__Source__.
In May 2019, the CTC approved the following allocation
for a locally administered STIP project: $600,000 04-SCL-85 R0.0/R5.2.
Route 85 Silicon Valley Express Lanes Program - Phase 4 - Civil. Convert
existing carpool lanes to express lanes on Route 85 from US 101 south (in
San Jose) to Route 87, including the existing US 101/Route 85 HOV to HOV
direct connector ramps and the approaches to and from US 101. R/W funding.
PPNO 04-2015F. ProjID 0417000232. The CTC also approved the following
allocation: $8,600,000 04-SCL-85 0.0/5.2. Route 85 Silicon Valley Express
Lanes Program - Phase 4 ETS. Develop and install Electronic Tolling System
(ETS) on Route 85 from US 101 south (in San Jose) to Route 87, including
the existing US 101/Route 85 HOV to HOV direct connector ramps and the
approaches to/from US 101. PS&E funding. PPNO 04-2015G. ProjID
(Source: May 2019 CTC Minutes, Agenda Item 2.5c.(2) Item 1; Agenda Item 2.5c.(5))
In December 2019, the CTC had the following allocation
on its agenda: 04-SCl-101 38.3/45.9. PPNO 2015J Proj ID 0417000233 EA
1K553. US 101 Silicon Valley Express Lanes Program - Phase 5 ETS. On US 101 from near Route 237 in Sunnyvale to I-880 in San Jose. Develop and
install Electronic Tolling System (ETS) infrastructure. PS&E
(Source: December 2019 CTC Agenda, Agenda Item 2.5c.(1) #1)
The 2020 STIP, approved by the
CTC in March 2020, contained the following programming related to this:
(Source: March 2020 CTC Agenda, Item 4.7, 2020 STIP Adopted 3/25/2020)

__Information provided__.

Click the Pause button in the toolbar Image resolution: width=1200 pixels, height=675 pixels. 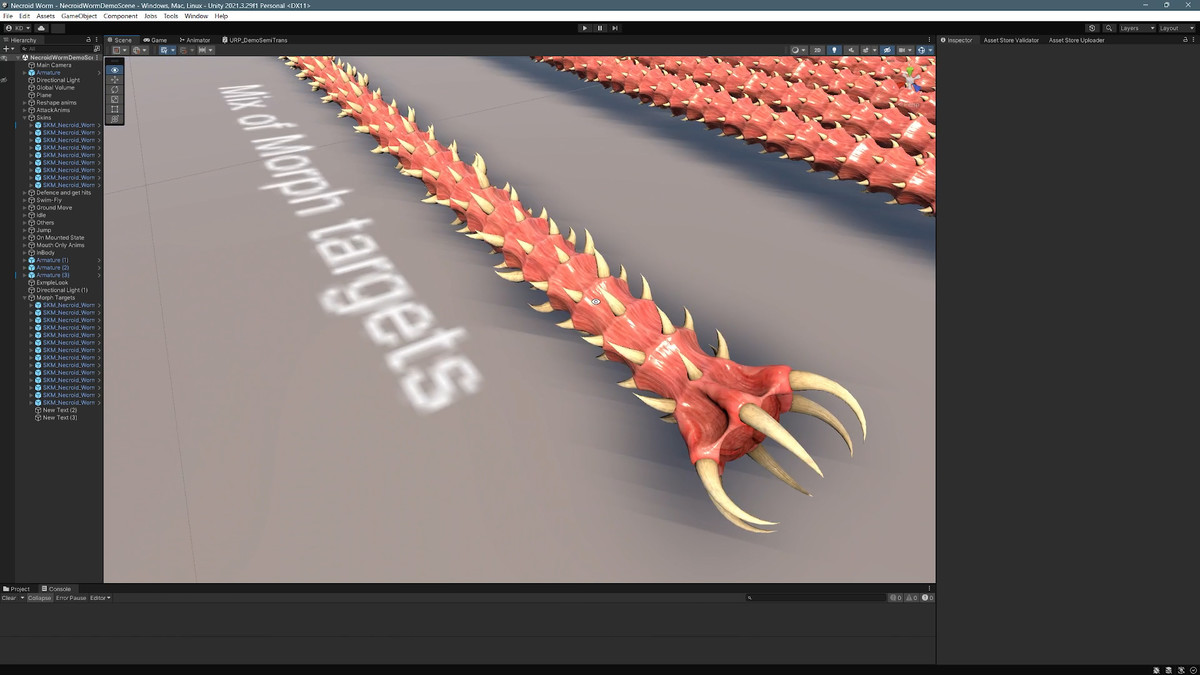pyautogui.click(x=600, y=28)
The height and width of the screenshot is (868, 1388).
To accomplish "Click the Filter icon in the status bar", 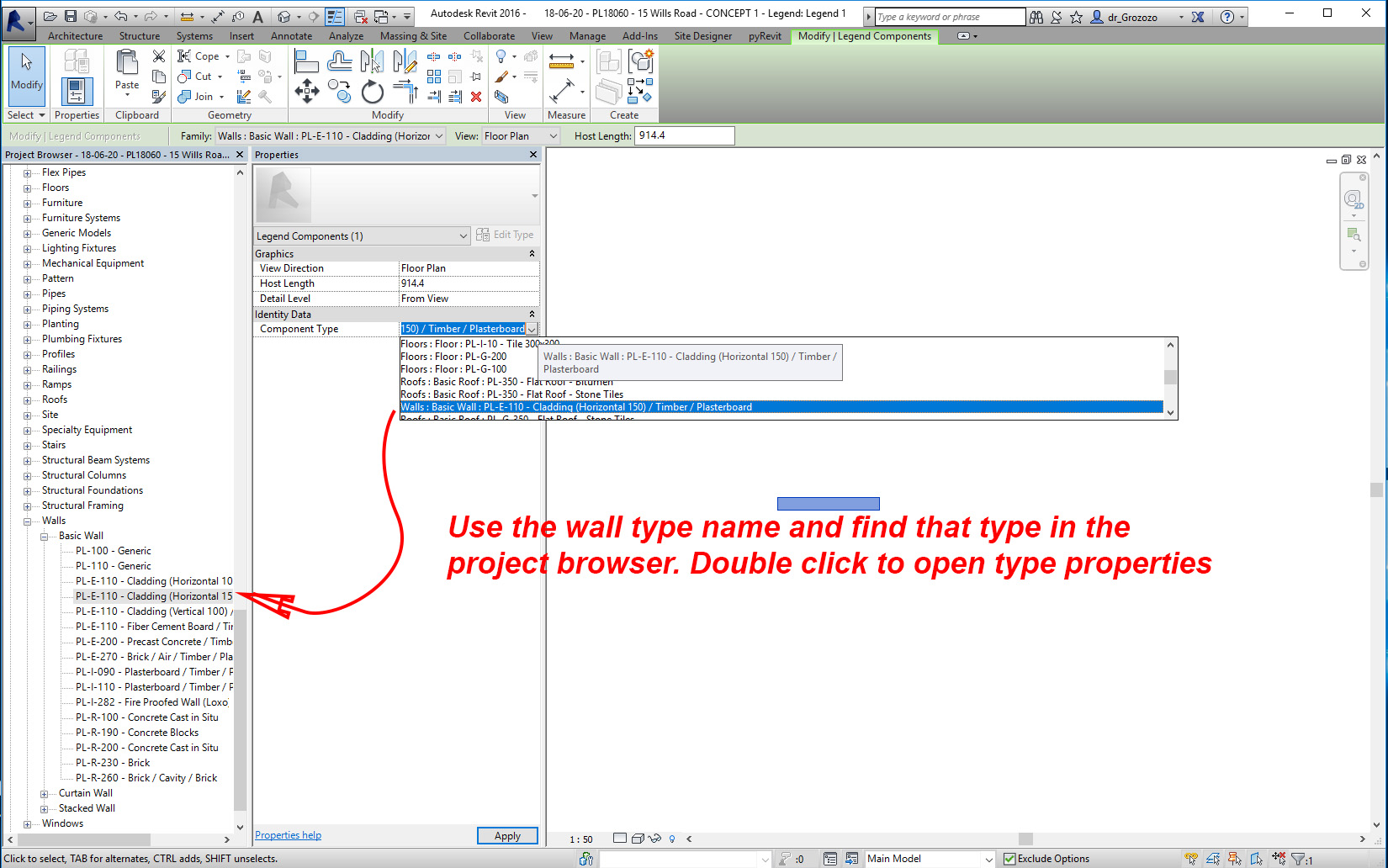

__Instructions__.
1. Decide whether each of the following statements agrees with the text on Silicon Valley express lanes funding. For each, answer yes or no and quote the words of the text that settle it.
(a) The May 2019 allocation for Phase 4 - Civil was $600,000 in right-of-way funding.
(b) The Phase 5 ETS work runs on Route 85 from US 101 to Route 87.
(c) The CTC approved the 2020 STIP in March 2020.
2. Print the passage of the text on Silicon Valley express lanes funding starting with "PPNO 04-2015F. ProjID" and going on through "Agenda Item 2.5c.(5))".

__Solutions to each task__.
1.
(a) Yes: "$600,000 04-SCL-85 R0.0/R5.2" and "R/W funding."
(b) No: "On US 101 from near Route 237 in Sunnyvale to I-880 in San Jose."
(c) Yes: "The 2020 STIP, approved by the CTC in March 2020"

2.
PPNO 04-2015F. ProjID 0417000232. The CTC also approved the following
allocation: $8,600,000 04-SCL-85 0.0/5.2. Route 85 Silicon Valley Express
Lanes Program - Phase 4 ETS. Develop and install Electronic Tolling System
(ETS) on Route 85 from US 101 south (in San Jose) to Route 87, including
the existing US 101/Route 85 HOV to HOV direct connector ramps and the
approaches to/from US 101. PS&E funding. PPNO 04-2015G. ProjID
(Source: May 2019 CTC Minutes, Agenda Item 2.5c.(2) Item 1; Agenda Item 2.5c.(5))